In a first for Scandinavian countries, but unlikely to be the last, Norway has moved to decriminalize the use of illicit drugs. Whilst this is just the starting point for the process of decriminalization and the government still needs to implement the directives from parliament with coherent public policy, the vote represents the current wind of change. In Europe the move towards decriminalization of illicit drugs is an awkward topic; many different countries view this change as a backwards step and even those countries which have pioneered new ways of handling drug use have attracted plenty of criticism. However it seems certain now that this is the direction of travel for drug use in most western countries and potentially worldwide.
The reasons are various but globally, attitudes and methods of dealing with recreational drug use have been vastly inadequate in the past, with serious sentencing attached to relatively minor offences. In many countries the widespread and common use of illegal drugs and pockets of significant drug dependency and addiction mean that the illegality model is not fit for purpose. The only way to help people manage their personal drug use and provide the state structures to protect and educate people is to allow drug use so it can be monitored, rather than imposing imputative criminal sentences on people that need help. What was seen in Norway is a positive step towards better drugs policies and attitudes.
In late 2017 the Norwegian parliament held a vote on the decriminalization of illegal drugs and the vote was passed with support from across the political spectrum including the Conservatives, Liberals, Labor Party and the Socialist Party. This move effectively directs the government to make plans to introduce decriminalization. Norway will therefore be the second country in Europe to head down this particular path after Portugal introduced decriminalization in 2001.

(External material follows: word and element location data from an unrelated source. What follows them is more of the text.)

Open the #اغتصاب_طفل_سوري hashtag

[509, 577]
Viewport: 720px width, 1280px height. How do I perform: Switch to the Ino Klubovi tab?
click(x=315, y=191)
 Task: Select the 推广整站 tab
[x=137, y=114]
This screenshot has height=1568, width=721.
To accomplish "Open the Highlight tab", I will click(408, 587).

A common misconception is that decriminalization is effectively an endorsement from the state to say that drugs are legal and acceptable to use. This is not the case; the state still considers them in much the same light and providers of the drugs are still punished severely. There are two different molds emerging currently during a time when attitudes are changing. Legalization and Decriminalization are the two variants and they have different aims and outcomes.

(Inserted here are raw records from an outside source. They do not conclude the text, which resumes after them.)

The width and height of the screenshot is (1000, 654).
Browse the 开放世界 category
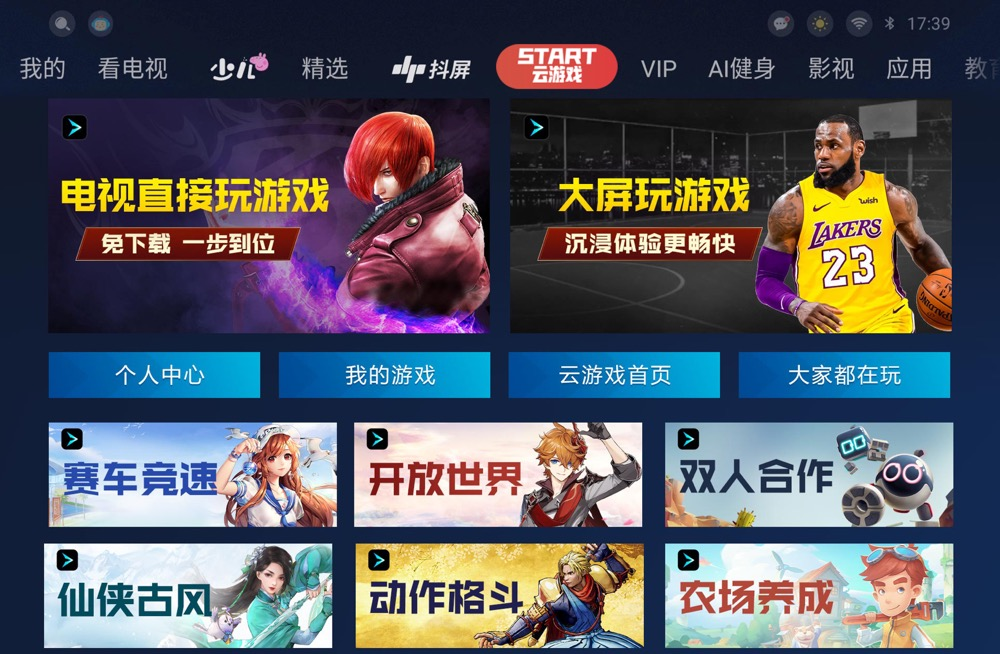497,474
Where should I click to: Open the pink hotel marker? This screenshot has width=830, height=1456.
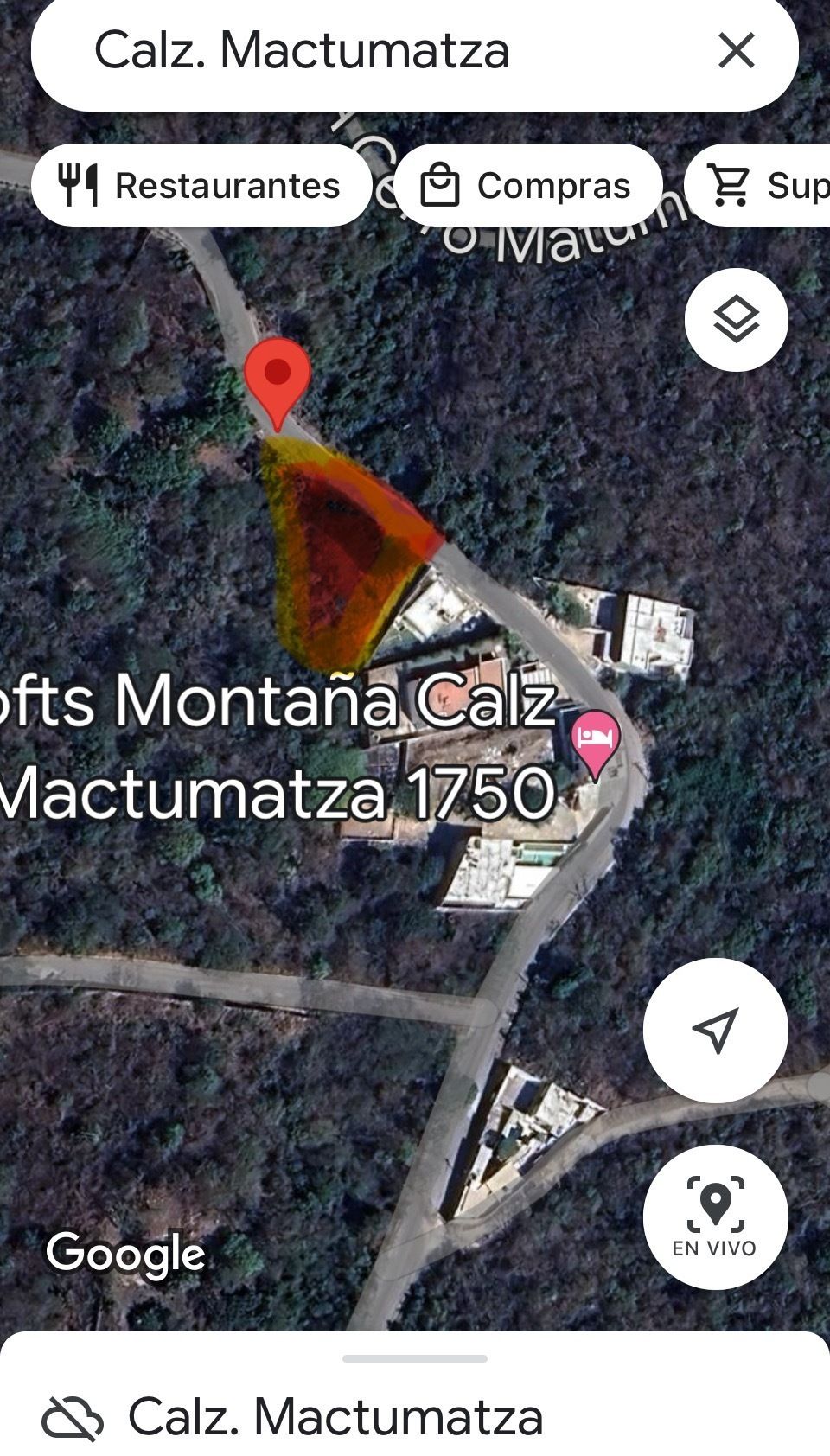[x=596, y=741]
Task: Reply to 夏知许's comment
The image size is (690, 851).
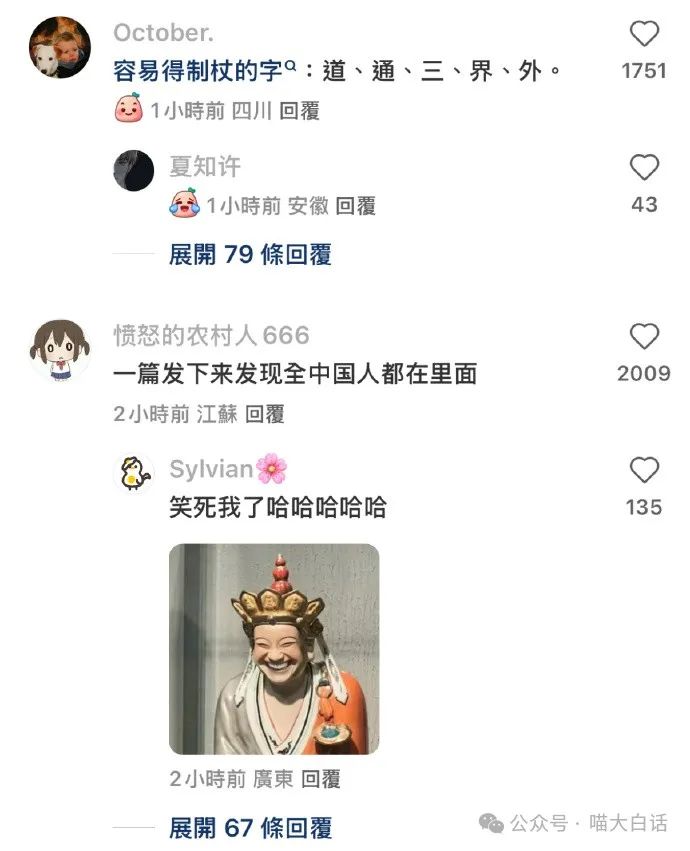Action: pos(355,206)
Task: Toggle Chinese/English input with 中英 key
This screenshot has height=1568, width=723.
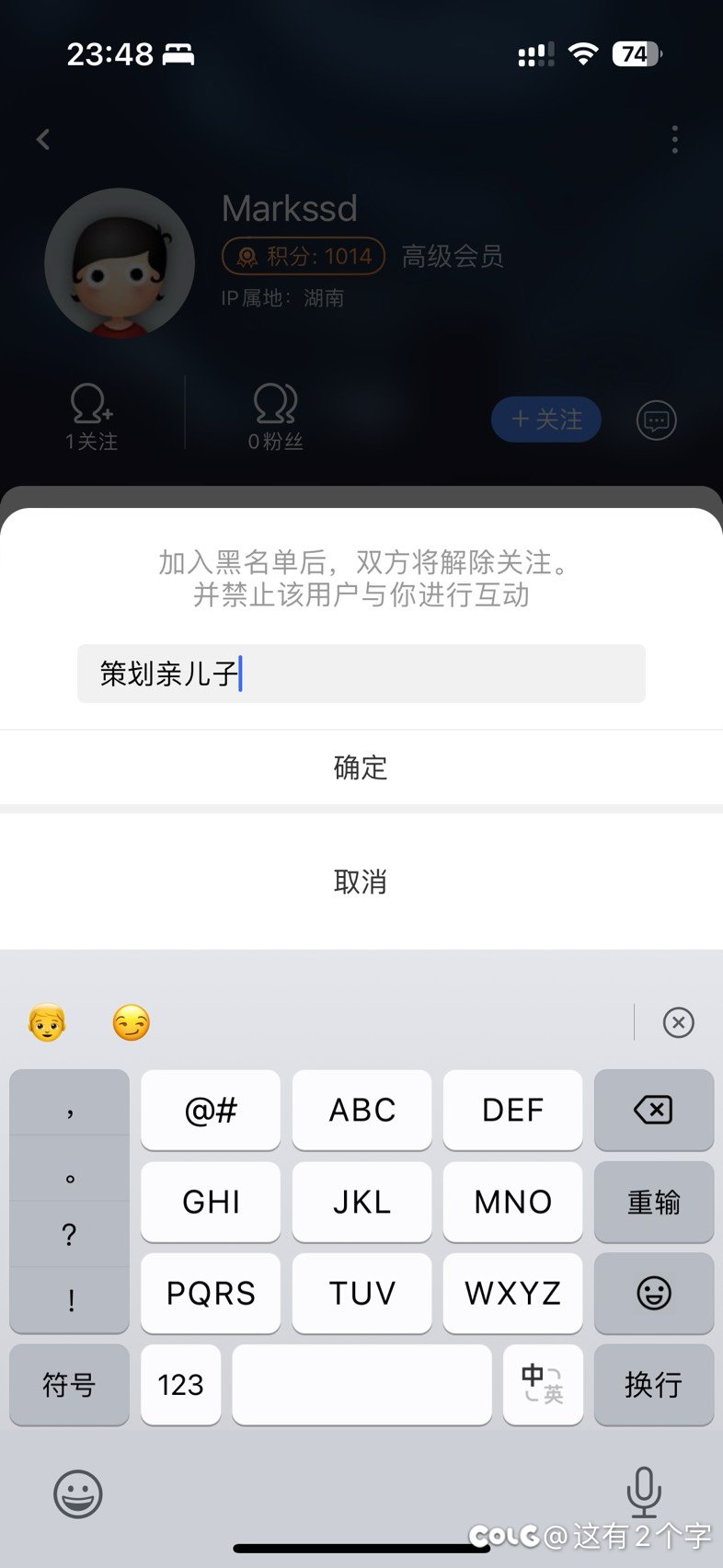Action: [x=543, y=1384]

A number of assessments have been made on the effects of decriminalization in Portugal and the results are unequivocal. There have been no major increases in drug use overall, with rates remaining largely flat, but over a longer period (since 2001) rates of use have declined and Portugal now has rates of use significantly lower than the European average.
Globally there are a few bastion countries which have adopted specific drugs policies that work for them but they have been very few and far between. Countries such as Uruguay, The Netherlands and Portugal have adopted various tactics such as cannabis legalization or complete decriminalization but they have been largely on their own in this debate. However, in 2016, the movement towards altering drugs policies to either decriminalize or legalize certain drugs is very strong. In particular the US is perhaps the driving force behind a lot of this change.